Domande di superficie che non sarebbero potute andare oltre. Non in questo tipo di contesto perlomeno. Per poter parlare delle questioni più delicate lasciate in sospeso o, peggio ancora, mai realmente affrontate, ci sarebbe stato tempo. Quella telefonata era già di per sé un miracolo nel cuore dell’ancor incredulo Keiji.

“Sì dice che il Natale bisognerebbe trascorrerlo in famiglia... perciò...”

“Quindi ci vedremo? Bene, così avremo modo di parlare anche noi due.”

Parlare. Io e te…

“Ah... certo.”

“Va bene. Ora devo proprio andare. Ti rinnovo i miei auguri e mi raccomando... riguardati. Ciao, Keiji.”

Papà...
Sei preoccupato per me...

Quello fu davvero il compleanno più bello che Keiji potesse desiderare.




 
… Vieni qui
Ma portati anche gli occhi e il cuore
Io so disobbedire questo lo sai bene
E piangiamo insieme che non piangi mai, mai...
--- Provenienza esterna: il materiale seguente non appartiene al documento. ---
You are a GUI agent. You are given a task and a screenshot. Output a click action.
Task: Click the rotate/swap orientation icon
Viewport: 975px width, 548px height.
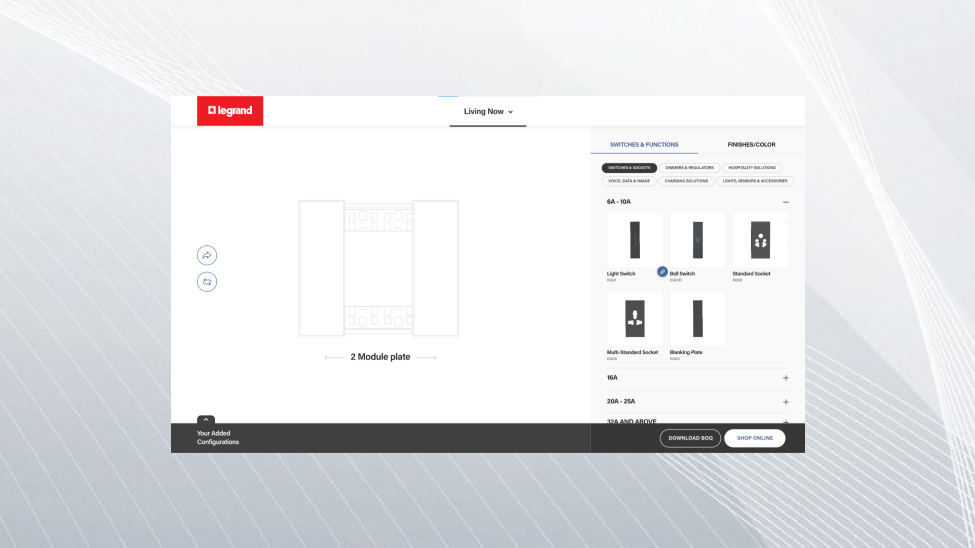[x=207, y=282]
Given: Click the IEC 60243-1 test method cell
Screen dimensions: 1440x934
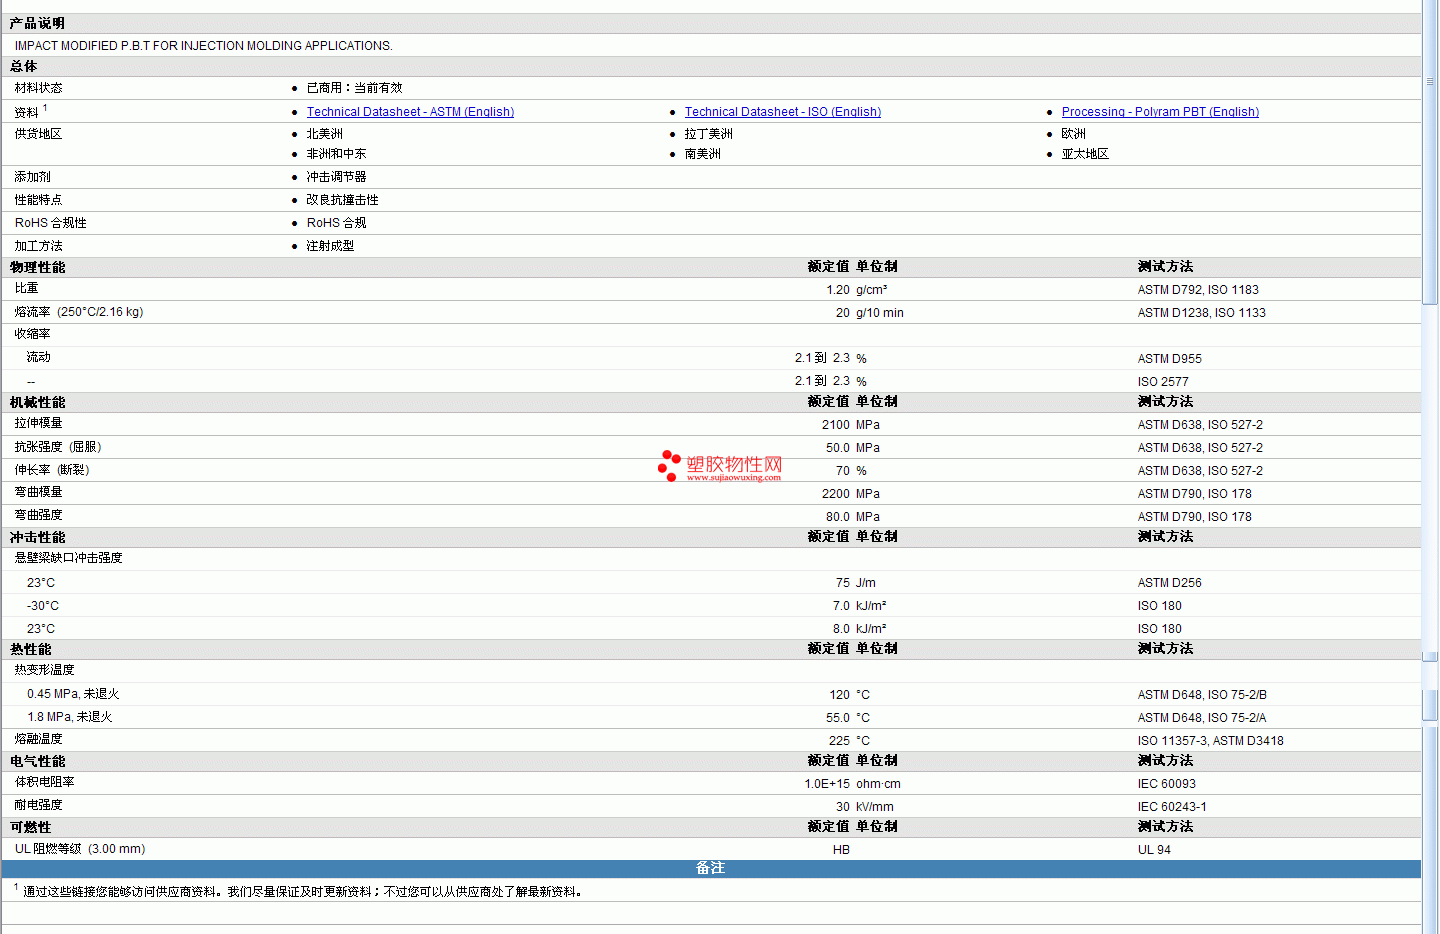Looking at the screenshot, I should click(x=1171, y=807).
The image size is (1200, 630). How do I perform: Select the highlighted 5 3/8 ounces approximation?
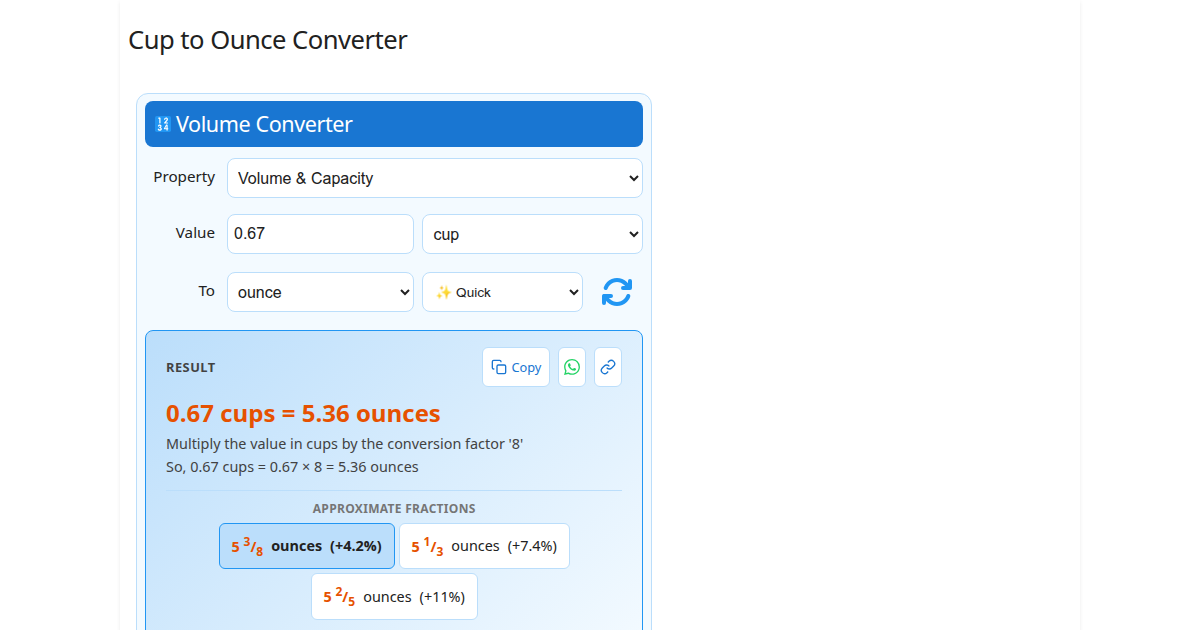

… E non nasconderti con le battute, non mi sconcentrare
Stiamo a vedere dove possiamo arrivare
E ridiamo insieme che ridiamo sempre, sempre, sempre
Ma non basta mai, mai, mai, mai... 










 

Angolo dell’autrice


Ringrazio in anticipo tutti coloro che avranno voglia di leggere e recensire questa mia mini-long! :)

Capitolo 5: Giallo.
Ed eccoci all’ultimo capitolo di questa mini-long che è riuscita a darmi davvero tantissimo dal punto di vista emotivo. Al di là del mio amore viscerale per Bokuto e Akaashi, poterli trattare in questa maniera “approfondita” mi ha davvero donato delle nuove “prospettive di scrittura” che prima nemmeno immaginavo.
Tornando alla storia, ecco finalmente il tanto atteso ritorno di Bokuto, seppur si tratti di una toccata e fuga dal ritiro dei Black Jackals dovuta alla sua esigenza di essere con Keiji per il suo compleanno (eh, lo so... sono abbastanza in fissa con il compleanno del setter nelle mi fan fiction, abbiate pazienza! XD). I ritorni della “stella” non sono mai banali e difatti il bagno preparato per lui diventa un “bagno d’amore condiviso”! Mi sono divertita un sacco anche nel far notare queste piccole punte di reciproca gelosia presenti tra i due, ennesimo indice del fatto che non possono assolutamente fare a meno l’uno dell’altro. **
Ma chi “compare” sul finale?! Il nostro Mister Akaashi in splendida forma. Addirittura vorrebbe passare le Feste di Natale con moglie e figlio... pensa un po’ che lavata di capo gli avrà fatto la nostra mitica Ayame!
Grazie per aver seguito le vicende strampalate di questi due gufetti innamorati! <3

Il titolo generale della mini-long riprende quello della nota canzone di Elisa ‘Anche fragile’ (della quale riporto il ritornello finale al termine del capitolo).
Il testo è scritto in terza persona e al tempo passato.

Grazie a tutti coloro che passeranno di qua!